::: Raw data :::
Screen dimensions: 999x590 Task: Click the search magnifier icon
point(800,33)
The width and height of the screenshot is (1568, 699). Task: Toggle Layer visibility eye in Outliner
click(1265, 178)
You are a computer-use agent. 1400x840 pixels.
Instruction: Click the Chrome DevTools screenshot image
:::
::: Raw data :::
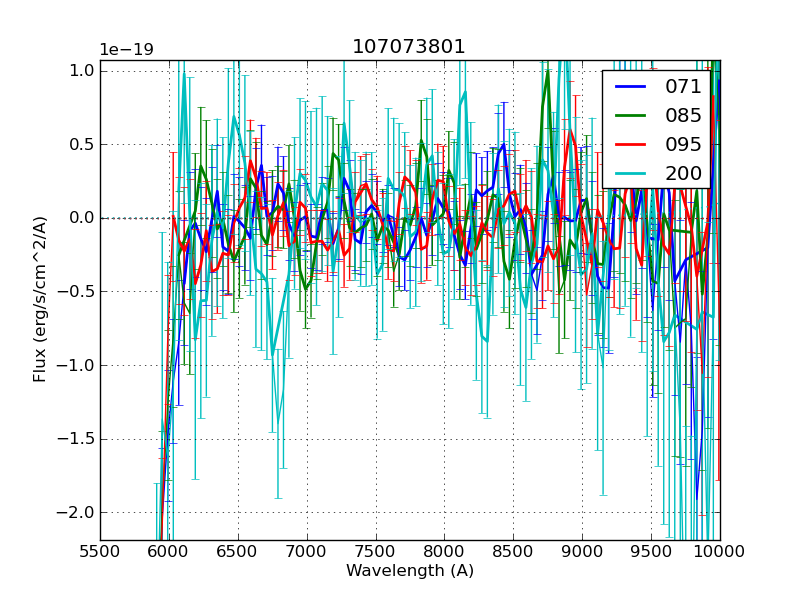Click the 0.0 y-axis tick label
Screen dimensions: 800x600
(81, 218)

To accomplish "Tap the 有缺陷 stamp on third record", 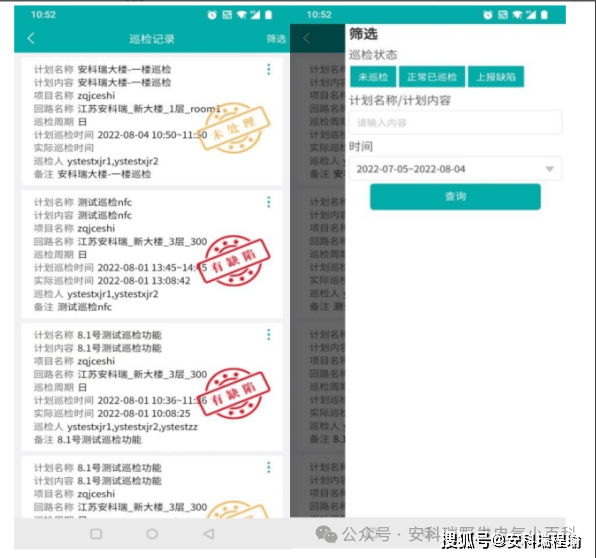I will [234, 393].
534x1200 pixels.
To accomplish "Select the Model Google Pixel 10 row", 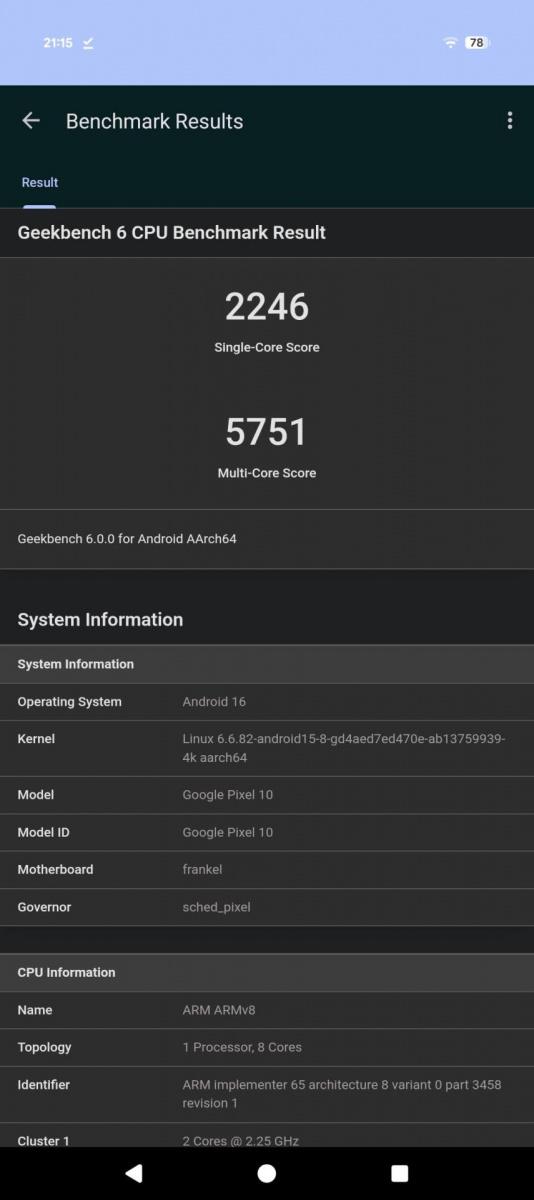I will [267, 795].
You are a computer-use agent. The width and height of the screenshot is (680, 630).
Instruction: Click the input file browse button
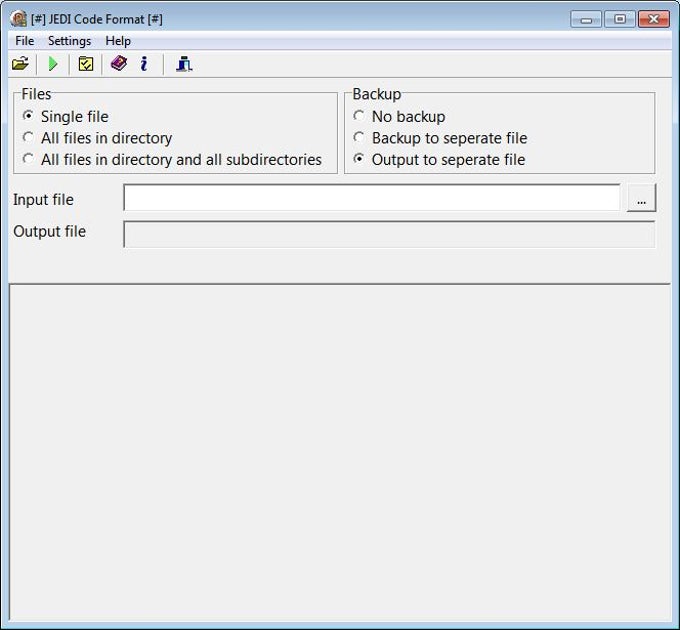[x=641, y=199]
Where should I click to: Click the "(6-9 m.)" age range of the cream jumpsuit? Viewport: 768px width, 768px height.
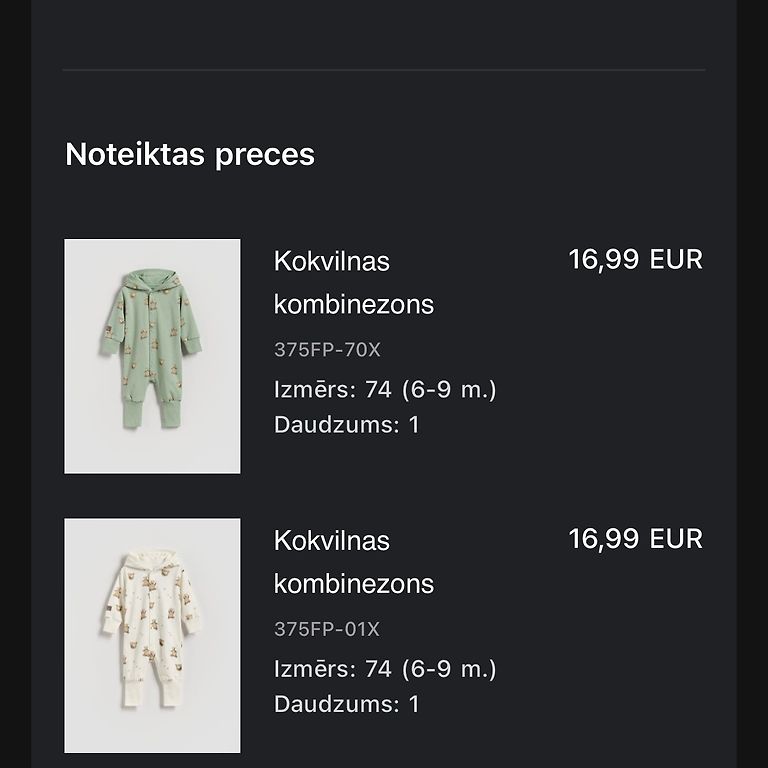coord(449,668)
:::
▸ **Description of the task**
Please print the lines above verbatim, starting at the line that contains "Screen dimensions: 999x590" and ending after the line that contains "click(1265, 178)".

▸ **Solution**
Screen dimensions: 999x590 Task: Click the search magnifier icon
point(800,33)
The width and height of the screenshot is (1568, 699). Task: Toggle Layer visibility eye in Outliner
click(1265, 178)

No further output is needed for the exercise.